▶ [Exercise directions]:
Below are some entries. Repeat exactly the lines from the one with "Given: Click the" through the one with "This screenshot has height=450, width=600.", and only those.

▶ [Task inputs]:
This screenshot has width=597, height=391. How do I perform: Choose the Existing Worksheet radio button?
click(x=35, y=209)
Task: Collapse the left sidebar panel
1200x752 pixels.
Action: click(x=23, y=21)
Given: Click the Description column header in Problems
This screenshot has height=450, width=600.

--

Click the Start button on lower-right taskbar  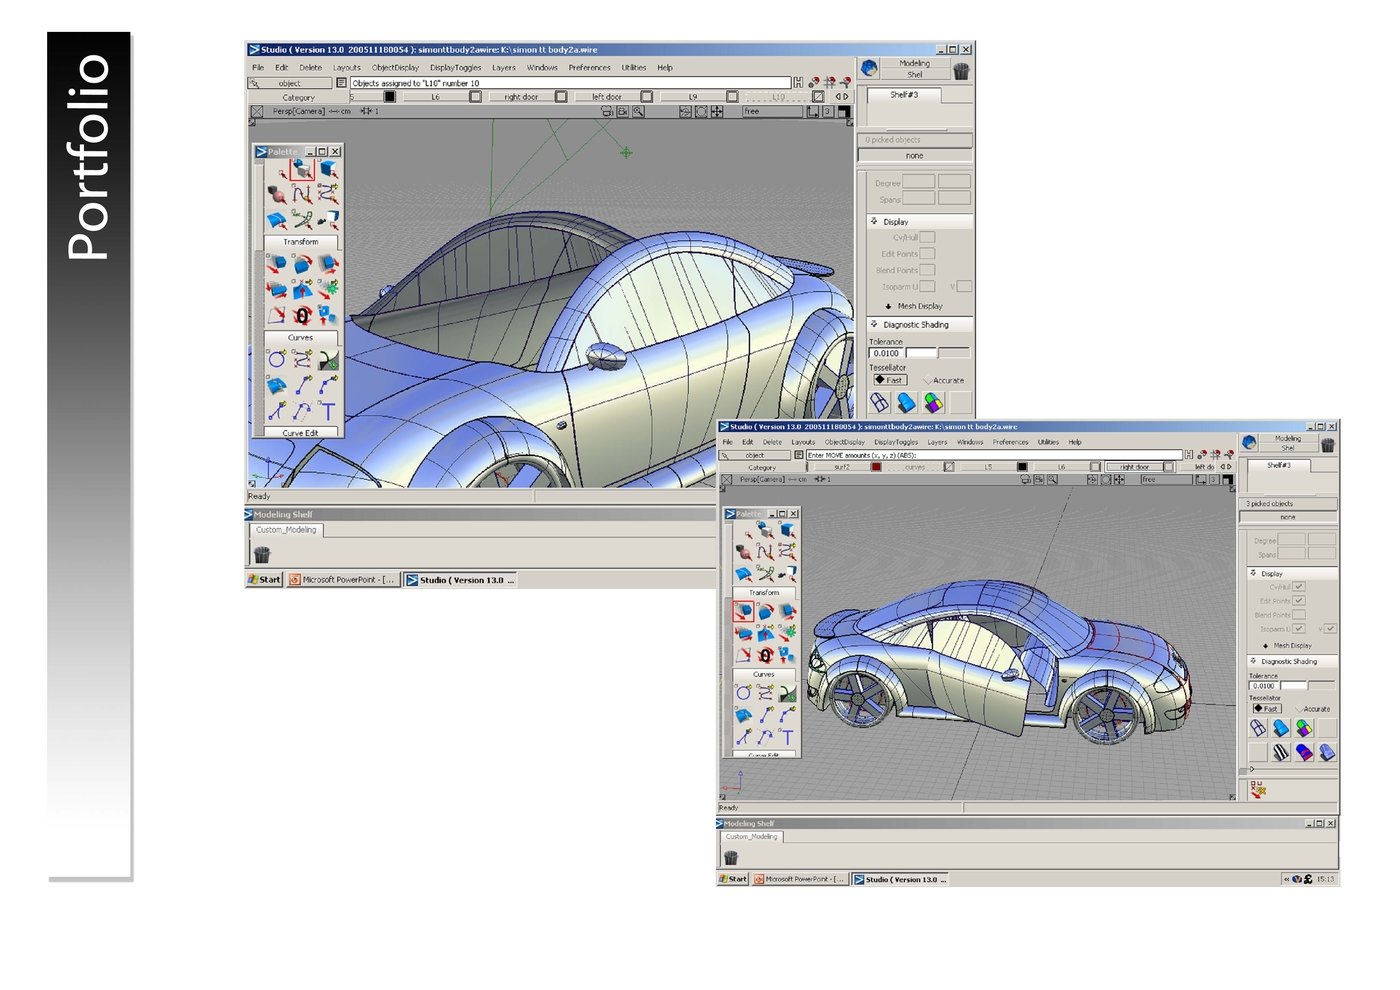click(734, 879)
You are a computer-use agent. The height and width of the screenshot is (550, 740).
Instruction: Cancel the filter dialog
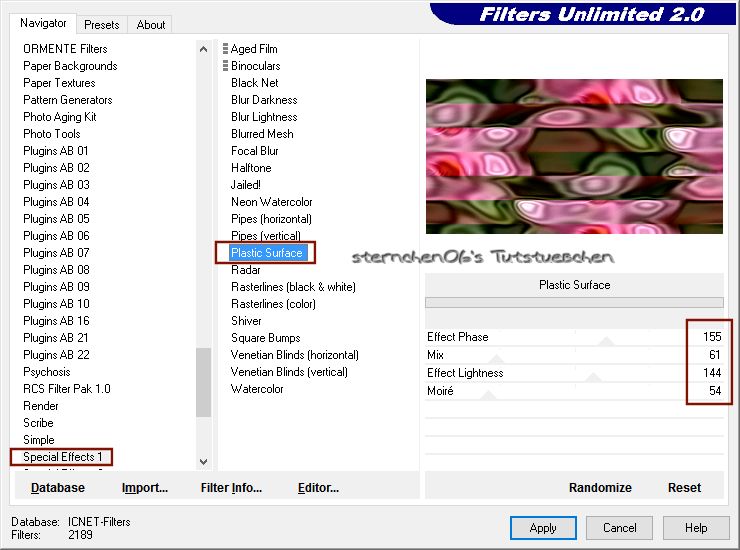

▶ [Result of the exercise]:
Given: Click the Description column header in Problems
This screenshot has height=450, width=600.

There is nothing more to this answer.